Gradient descent is a generic optimization algorithm capable of finding optimal solutions to a wide range of problems.

In practice, you start by filling θ with random values (this is called random initialization). Then you improve it gradually, taking one baby step at a time, each step attempting to decrease the cost function (e.g., the MSE), until the algorithm converges to a minimum.

An important parameter in gradient descent is the size of the steps, determined by the learning rate hyperparameter. If the learning rate is too small, then the algorithm will have to go through many iterations to converge, which will take a long time

On the other hand, if the learning rate is too high, you might jump across the valley and end up on the other side, possibly even higher up than you were
before. This might make the algorithm diverge, with larger and larger values, failing to find a good solution.

Fortunately, the MSE cost function for a linear regression model happens to be a convex function, which means that if you pick any two points on the
curve, the line segment joining them is never below the curve. This implies that there are no local minima, just one global minimum.

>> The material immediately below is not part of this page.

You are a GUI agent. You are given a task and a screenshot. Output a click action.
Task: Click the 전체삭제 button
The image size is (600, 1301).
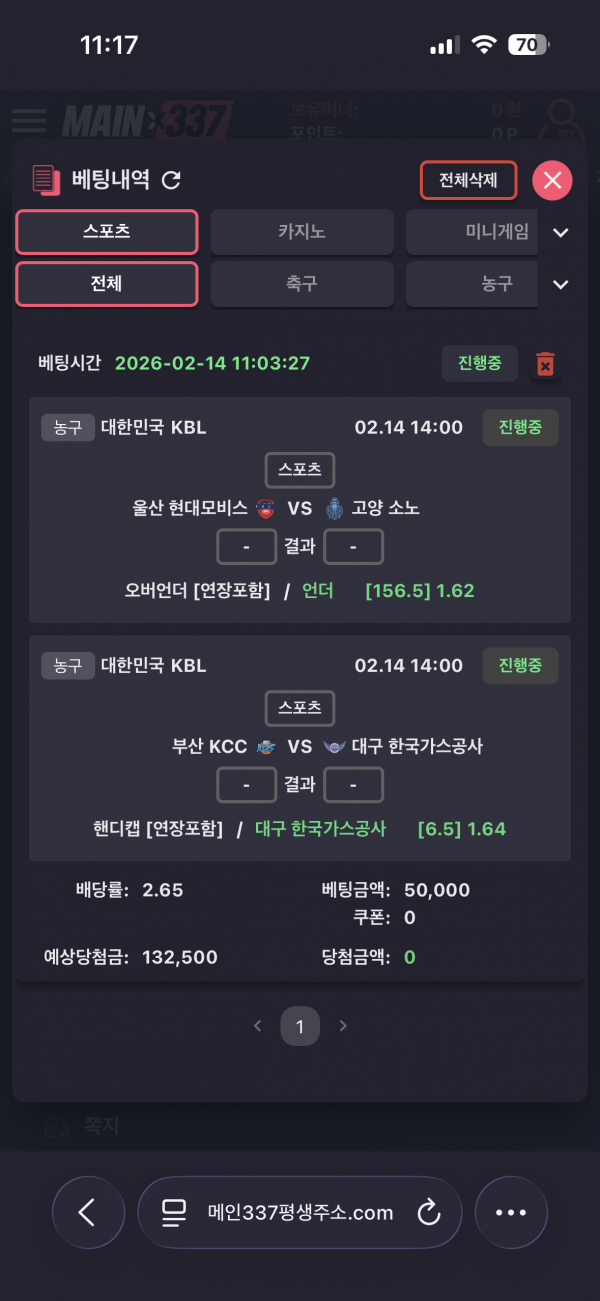coord(468,181)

It is also a continuous function with a slope that never changes abruptly.⁠ These two facts have a great consequence: gradient descent is guaranteed to approach
arbitrarily closely the global minimum (if you wait long enough and if the learning rate is not too high).

# Partial derivatives of the cost function


$$
\frac{\partial J(\theta)}{\partial \theta} = \frac{2}{m} X^\top (X\theta - y)
$$

In [3]:
import numpy as np

np.random.seed(42)
m = 100 # number of instances
X = 2 * np.random.rand(m, 1) # column vector

In [4]:
y = 4 + 3 * X + np.random.randn(m, 1) # column vector

In [6]:
from sklearn.preprocessing import add_dummy_feature
X_b = add_dummy_feature(X) # add x0 = 1 to each instance

### Gradient descent algorithm implementation:

In [8]:
eta = 0.1 # learning rate
n_epochs = 1000
m = len(X_b)

np.random.seed(42)
theta = np.random.randn(2, 1) # random initialization of model parameters

for epoch in range(n_epochs):
    gradients = 2/m * X_b.T @ (X_b @ theta - y)
    theta = theta - eta * gradients

In [10]:
theta

array([[4.21509616],
       [2.77011339]])

To find a good learning rate, you can use grid search. However, you may want to limit the number of epochs so that grid search can eliminate models that take too long to converge.

You may wonder how to set the number of epochs. If it is too low, you will still be far away from the optimal solution when the algorithm stops; but if it is too high, you will waste time while the model parameters do not change anymore. A simple solution is to set a very large number of epochs but to interrupt the algorithm when the gradient vector becomes tiny—that is, when its norm becomes smaller than a tiny number ϵ (called the tolerance)— because this happens when gradient descent has (almost) reached the minimum.